A 16-year-old kid is going to reshape the baseball world today. Lazaro Armenteros, better known as Lazarito, is going to announce which MLB team he is going to sign with. It is estimated that there are up to nine teams in the running for his services, including the Cubs. I think the Cubs are a bit of a longshot because of the penalty they would have to pay to sign him. We are talking somewhere between $20 million and $30 million before penalties just to be in the ballpark to sign him. I don’t think Theo is going to put out that kind of money for a 16-year-old who has not played for two years.
On the other hand, two other players left Cuba earlier this week. One is the top player on the island and the other is his brother. 31 year-old Yulieski Gurriel and 22-year-old Lourdes Gurriel, Jr. both could re-shape the international free agent market over the next few months. Although Yulieski’s age might scare some teams off over the next few months, he has been ranked as the top MLB prospect in Cuba. He can play second base and third base and will be an asset to any team that signs him. This past summer he hit .494 with 14 home runs and 37 walks in Cuba’s Serie Nacional. For several years, he has been the best player on Cuba’s national team.
Lourdes, however, is likely the bigger fish to catch. At just 22, he can put off signing until November. Once he turns 23 in October, the younger Gurriel is not subject to any penalty for any team that signs him because of his age and experience. In addition, he has played both positions up the middle in the infield and has been a constant in the outfield for the Cuban national team. I think he could break the bank if he can find the right team. What franchise is not going to want a versatile player who has some present projection left in his 6’3″ 185 pound frame? If I were the Cubs, I would be at the front of the line for Lourdes and then I would double back and get in line again.
The fact that there are high-priced Cuban players on the international free-agent market is nothing new. What is changing is the frequency at which they are coming to America and the dollar values placed upon them. John Manual and JJ Cooper of Baseball America likened this current wave of Cuban free agents to the early 1950’s when many African-American players began to leave the Negro leagues to sign with a major league club. I thought that was an apt analogy, though the dollar figures in today’s market are far, far greater than what they were 50 years ago, even relatively speaking.
According to Ben Badler of Baseball America, there are over 100 international free agents waiting to be cleared by MLB to play in the US. With the political turmoil in US foreign policy towards Cuba in the next few years, it’s no wonder so many Cubans are trying to get to this country as fast as possible. To think that politics may play a factor might be foreign to the average everyday American, but to those in Cuba it is not. The fact that Jose Abreu left and made $60 million within a year of doing so would be motivation for anyone to escape the borderline servitude of the Cuban baseball landscape.

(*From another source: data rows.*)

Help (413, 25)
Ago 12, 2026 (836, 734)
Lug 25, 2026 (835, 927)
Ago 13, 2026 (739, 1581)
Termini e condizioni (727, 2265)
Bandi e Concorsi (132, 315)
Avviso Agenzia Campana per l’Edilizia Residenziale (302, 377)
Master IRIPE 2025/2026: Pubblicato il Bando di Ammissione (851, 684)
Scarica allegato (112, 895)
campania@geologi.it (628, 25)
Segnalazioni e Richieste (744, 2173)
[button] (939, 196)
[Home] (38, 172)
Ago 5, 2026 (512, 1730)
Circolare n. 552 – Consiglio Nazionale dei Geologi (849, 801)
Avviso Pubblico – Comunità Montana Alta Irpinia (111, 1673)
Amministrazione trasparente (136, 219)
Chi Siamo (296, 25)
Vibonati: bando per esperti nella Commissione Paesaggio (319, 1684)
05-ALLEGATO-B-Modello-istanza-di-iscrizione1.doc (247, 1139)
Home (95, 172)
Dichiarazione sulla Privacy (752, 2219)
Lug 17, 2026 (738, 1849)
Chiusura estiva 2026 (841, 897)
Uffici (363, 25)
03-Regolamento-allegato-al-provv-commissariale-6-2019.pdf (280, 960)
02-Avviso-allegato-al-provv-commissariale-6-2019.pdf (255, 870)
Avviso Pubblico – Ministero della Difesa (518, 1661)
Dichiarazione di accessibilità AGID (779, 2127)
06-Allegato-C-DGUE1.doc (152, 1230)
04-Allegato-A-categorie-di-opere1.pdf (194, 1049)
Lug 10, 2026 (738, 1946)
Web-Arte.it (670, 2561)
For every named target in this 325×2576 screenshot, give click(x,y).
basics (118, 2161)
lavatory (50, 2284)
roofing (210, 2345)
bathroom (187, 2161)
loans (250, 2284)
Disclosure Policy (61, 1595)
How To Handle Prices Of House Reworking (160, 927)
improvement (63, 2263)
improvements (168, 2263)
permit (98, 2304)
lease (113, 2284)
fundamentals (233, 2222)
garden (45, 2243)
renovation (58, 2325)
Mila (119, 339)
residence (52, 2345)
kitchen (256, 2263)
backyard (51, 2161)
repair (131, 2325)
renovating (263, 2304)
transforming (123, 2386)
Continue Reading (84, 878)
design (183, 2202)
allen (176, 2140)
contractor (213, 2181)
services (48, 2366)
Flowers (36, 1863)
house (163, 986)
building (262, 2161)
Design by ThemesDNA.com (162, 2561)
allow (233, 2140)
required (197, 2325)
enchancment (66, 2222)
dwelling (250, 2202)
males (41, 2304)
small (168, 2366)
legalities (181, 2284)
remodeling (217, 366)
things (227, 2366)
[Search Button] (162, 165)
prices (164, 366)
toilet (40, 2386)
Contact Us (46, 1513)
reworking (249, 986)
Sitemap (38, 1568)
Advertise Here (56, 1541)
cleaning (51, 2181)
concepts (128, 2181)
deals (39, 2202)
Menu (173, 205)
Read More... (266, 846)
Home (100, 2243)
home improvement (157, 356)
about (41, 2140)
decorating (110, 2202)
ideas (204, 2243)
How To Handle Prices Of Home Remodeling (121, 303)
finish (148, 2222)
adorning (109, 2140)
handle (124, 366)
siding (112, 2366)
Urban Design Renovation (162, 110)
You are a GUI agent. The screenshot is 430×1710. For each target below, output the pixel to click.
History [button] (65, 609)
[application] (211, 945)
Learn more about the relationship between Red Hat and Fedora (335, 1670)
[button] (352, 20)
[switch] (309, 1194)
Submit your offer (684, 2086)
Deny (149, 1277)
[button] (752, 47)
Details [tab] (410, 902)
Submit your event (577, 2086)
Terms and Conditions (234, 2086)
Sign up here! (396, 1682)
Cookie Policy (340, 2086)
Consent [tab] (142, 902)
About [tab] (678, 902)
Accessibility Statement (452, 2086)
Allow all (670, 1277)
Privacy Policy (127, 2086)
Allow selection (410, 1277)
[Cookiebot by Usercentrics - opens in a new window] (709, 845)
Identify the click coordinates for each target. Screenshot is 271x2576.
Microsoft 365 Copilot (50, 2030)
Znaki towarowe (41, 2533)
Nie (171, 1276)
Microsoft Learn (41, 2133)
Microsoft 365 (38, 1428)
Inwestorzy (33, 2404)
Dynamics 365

I think once Lazarito makes his decision it is going to open up the floodgates for many other Cuban prospects who are waiting to sign and have been declared free agents already. When I look at the Cubs, I think more of them signing pitchers Vladimir Gutierrez, Norge Ruiz, Cionel Perez, and Adrian Morejon, along with outfielder Jorge Ona and several other free agents. That list is little more than a pipe dream though. The Cubs still have less than five months before they are limited to sign any international free agent for $300,000 or less. So unless they can get one of these players to sign before July 1, all hope is lost when it comes to players 22 and under.
In the coming months it will be interesting to see two things:
- The frequency with which other Cuban players leave the island
- How quickly Major League Baseball declares them to be free agents
For the past 50 years, the draft has been the means by which franchises have been built. A Latin revolution and an influx of Dominican players changed baseball in the 80’s, 90’s, and 2000’s. Now, I think it’s the Cubans’ turn. And what has thus far been but a trickle will soon turn into a flood as more and more talented players journey stateside.